Entry for 27 November 2009:
A clear emerging trend at the New Savoy Conference on Psychological Therapies in the NHS was a greater focus on Wellbeing (WB), of particular interest for us in the Counselling Unit because of ongoing discussions about the possibility of a departmental restructuring plan that might have us as part of a Department (or something) of Health and Wellbeing. We heard about WB in the inspiring opening talk by Cary Cooper (current President of BACP). We heard about WB in a speech from Andrew Burnham, Secretary of State for Health. Lord Layard talked about WB. There was a workshop on WB, which I attended. There was a session on enhancing WB in children and young people. And finally there was a session on WB in older adults. So WB was a major focus on the conference. However, it was much harder to tell exactly what was meant by WB. On the one hand, all mental health problems were being put under the heading of WB, which simply amounts to a trendy repackaging of Business as Usual. On the other hand, some presenters tried to go beyond relabeling distress as (absence of WB) by pointing to early intervention and prevention.
The detection/prevention angle seems to me to be a more legitimate use of the term WB, but left me with two thoughts. First, I was left with a large sense of déjà vu: Haven’t we been here before? Wasn’t this the main point of the community psychology movement of the 1970’s? When I was in graduate school, a lot of very bright people like Seymour Sarason, Julian Rappaport, George Albee, and many others spent a lot of time talking and writing about things like primary prevention (preventing problems from emerging in the first place), secondary prevention (identifying emerging problems in at-risk populations and addressing them before they get worse), and, in distant third place as not very good at all, tertiary prevention, which is pretty much business as usual: Working with individuals with full-blown problems, presumably to keep them from getting even worse or recurring in the future.
Second, over the course of the conference, it became clear to me that most of the people talking about WB were of the first variety, the repackagers. That is, we (and I do include myself) don’t really have a clue about how to do prevention. We are experts at psychotherapy/counselling, that is, the poor cousin, the tertiary brand of prevention; this is what we do and this is what we are good at. Turn us loose on prevention programs and we are out of our depth and more likely to do more harm that good. For example, early identification programs can end up stigmatizing kids through singling them out for intervention. Even more disturbing is what happens when psychologists or others try to intervene without doing the proper research beforehand. Again I speak from experience, having worked for several years in Toledo on an ill-conceived school-based anti-violence program.
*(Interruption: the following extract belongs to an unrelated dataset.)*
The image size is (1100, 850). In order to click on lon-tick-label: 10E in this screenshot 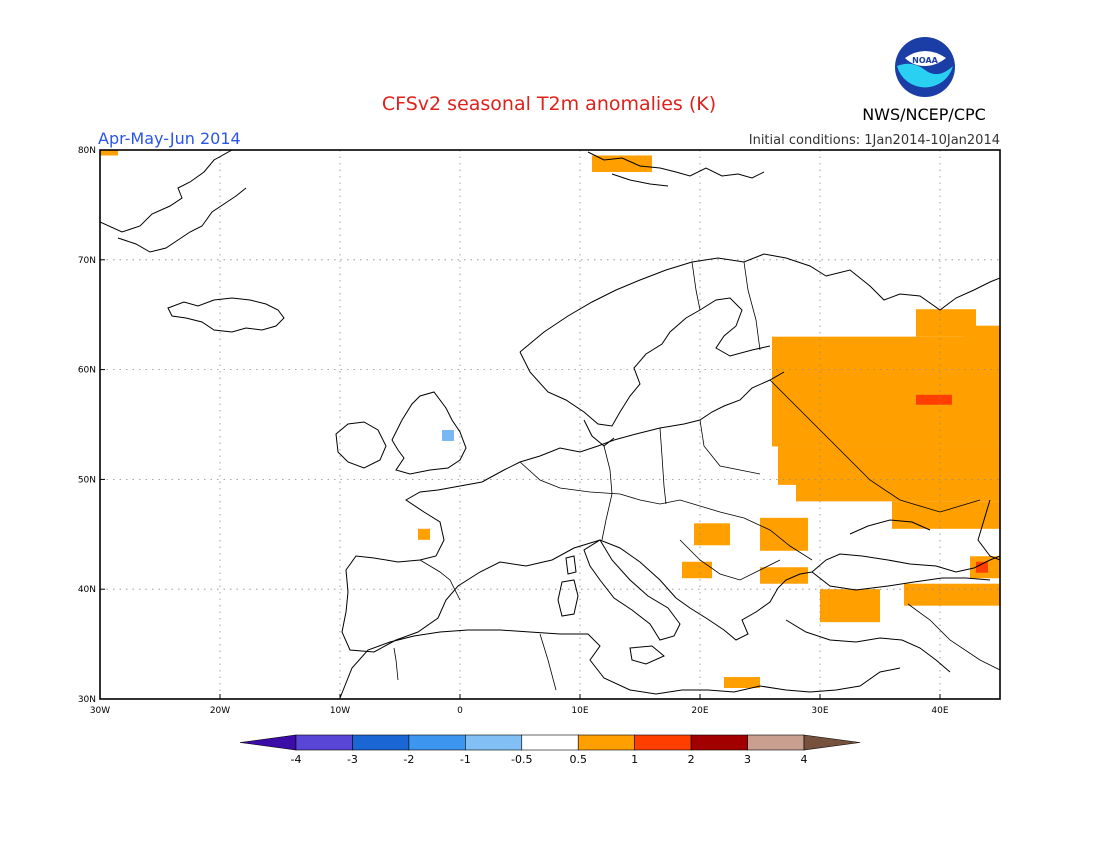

One of the few presenters who illustrated what I would consider to be a well-grounded approach to WB was Sube Bannerjee, Professor of Mental Health and Aging at King’s College London, who gave a wonderful talk on developing programs for people with dementia, based in part on research on the trajectories by which people end up in care homes for dementia. However, based on what I heard at the conference it seems to me that what is really called for are well-targetted systemic interventions to prevent the worst effects of dementia. I think that there is a role for us, but it begins to look like Dot Weak’s and Pam Courcha’s research on teaching Pre-Therapy Contact Work to nurses and caregivers makes more sense than conventional counselling or psychotherapy.